◆ WHAT YOU ARE ASKED TO DO: Word for word, restate the entries below, but exclude the images.

◆ THE DATA:
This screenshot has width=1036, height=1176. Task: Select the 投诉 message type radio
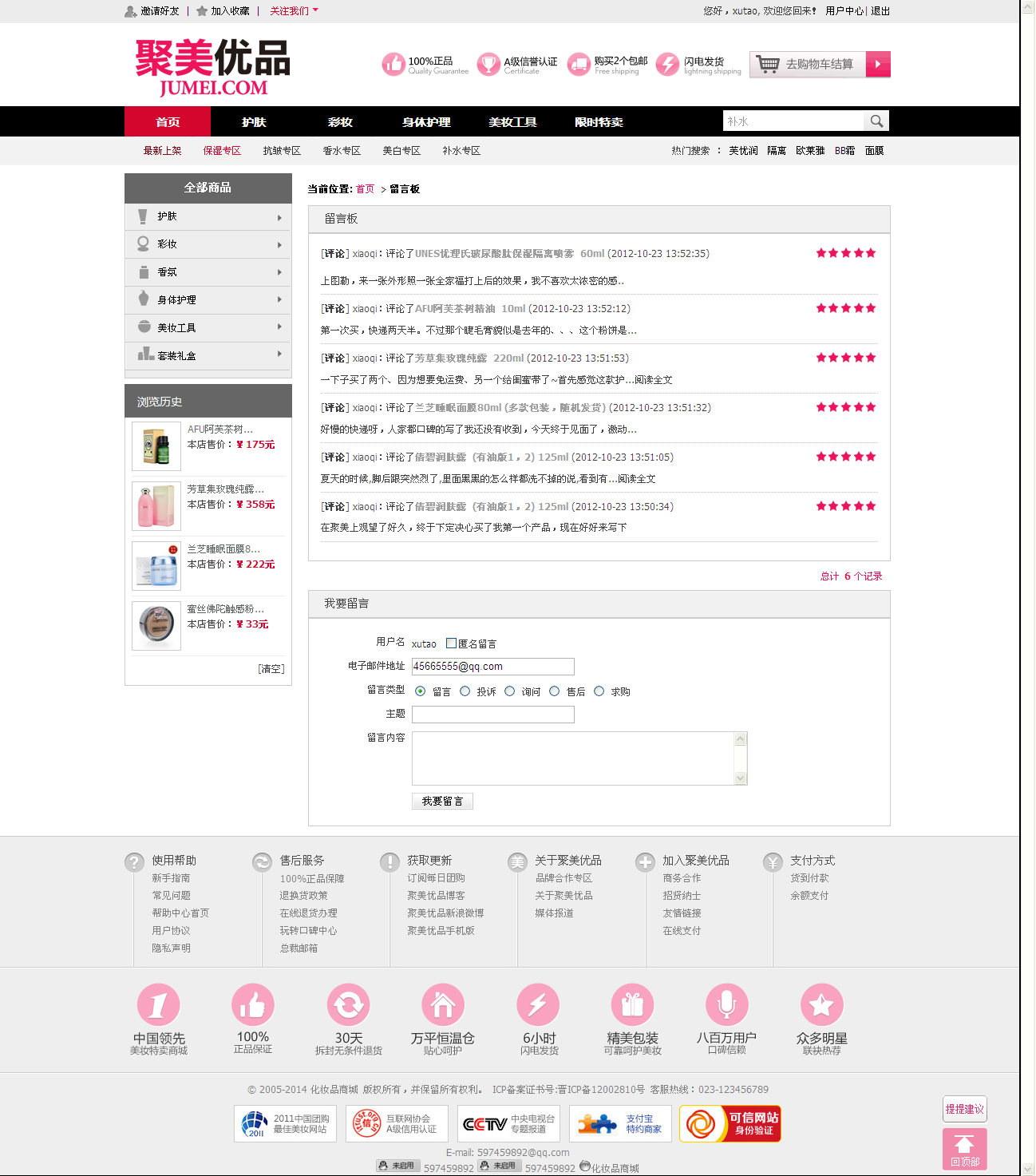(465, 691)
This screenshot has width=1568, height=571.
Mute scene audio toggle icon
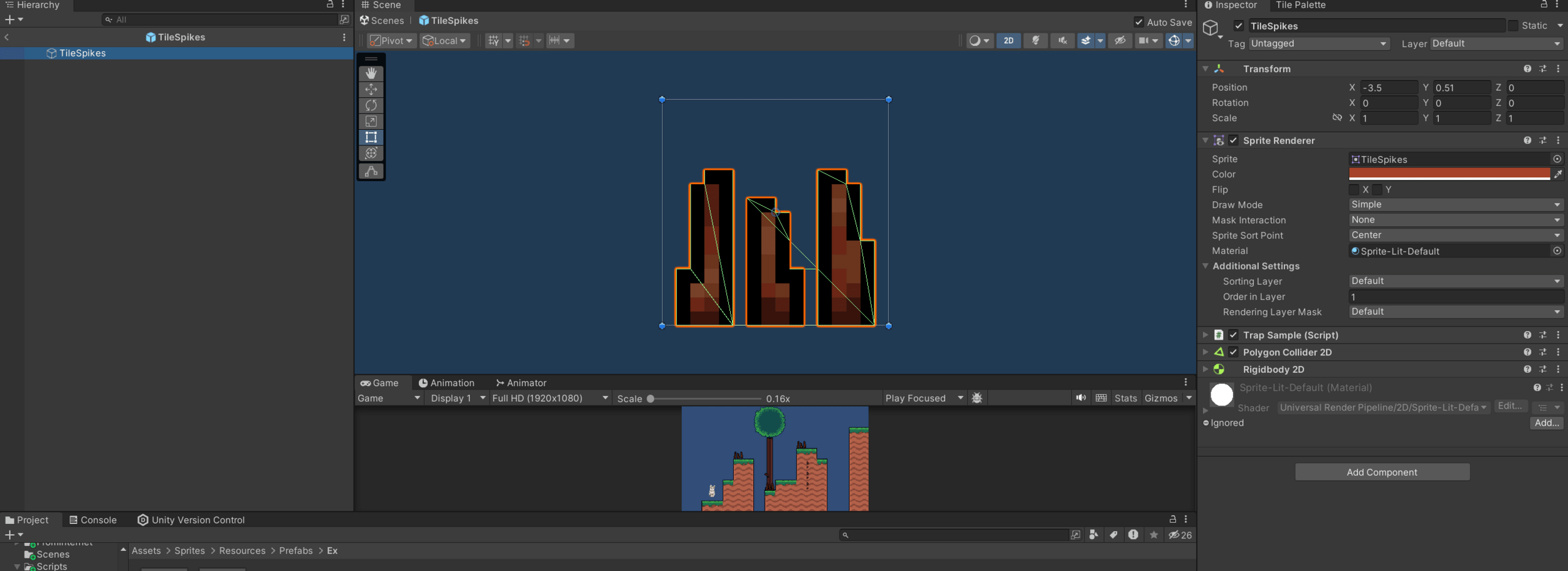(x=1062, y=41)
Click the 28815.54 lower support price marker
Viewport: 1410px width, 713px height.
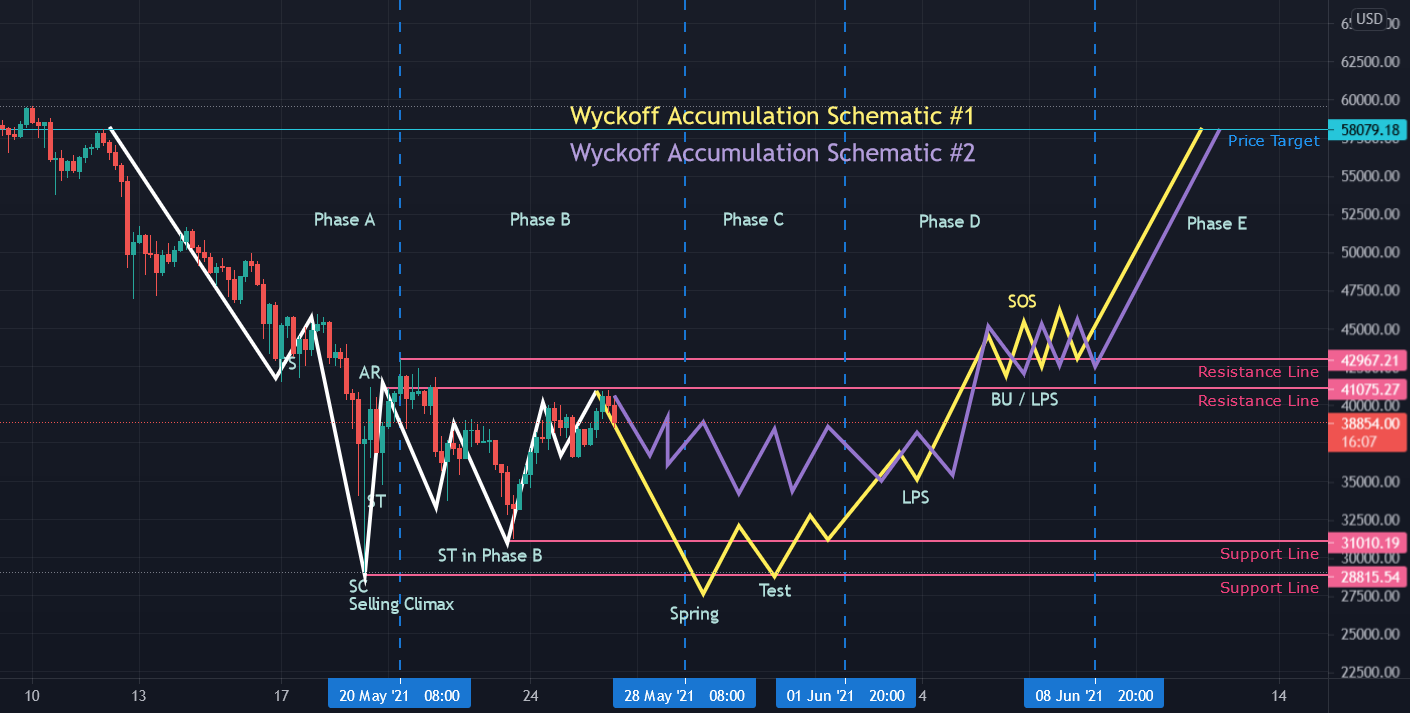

◆ RESPONSE TO THIS EXERCISE:
This screenshot has width=1036, height=1176. Task: Select the 投诉 message type radio
(465, 691)
This screenshot has width=1568, height=571.
Mute scene audio toggle icon
(x=1062, y=41)
Click the 28815.54 lower support price marker
Viewport: 1410px width, 713px height.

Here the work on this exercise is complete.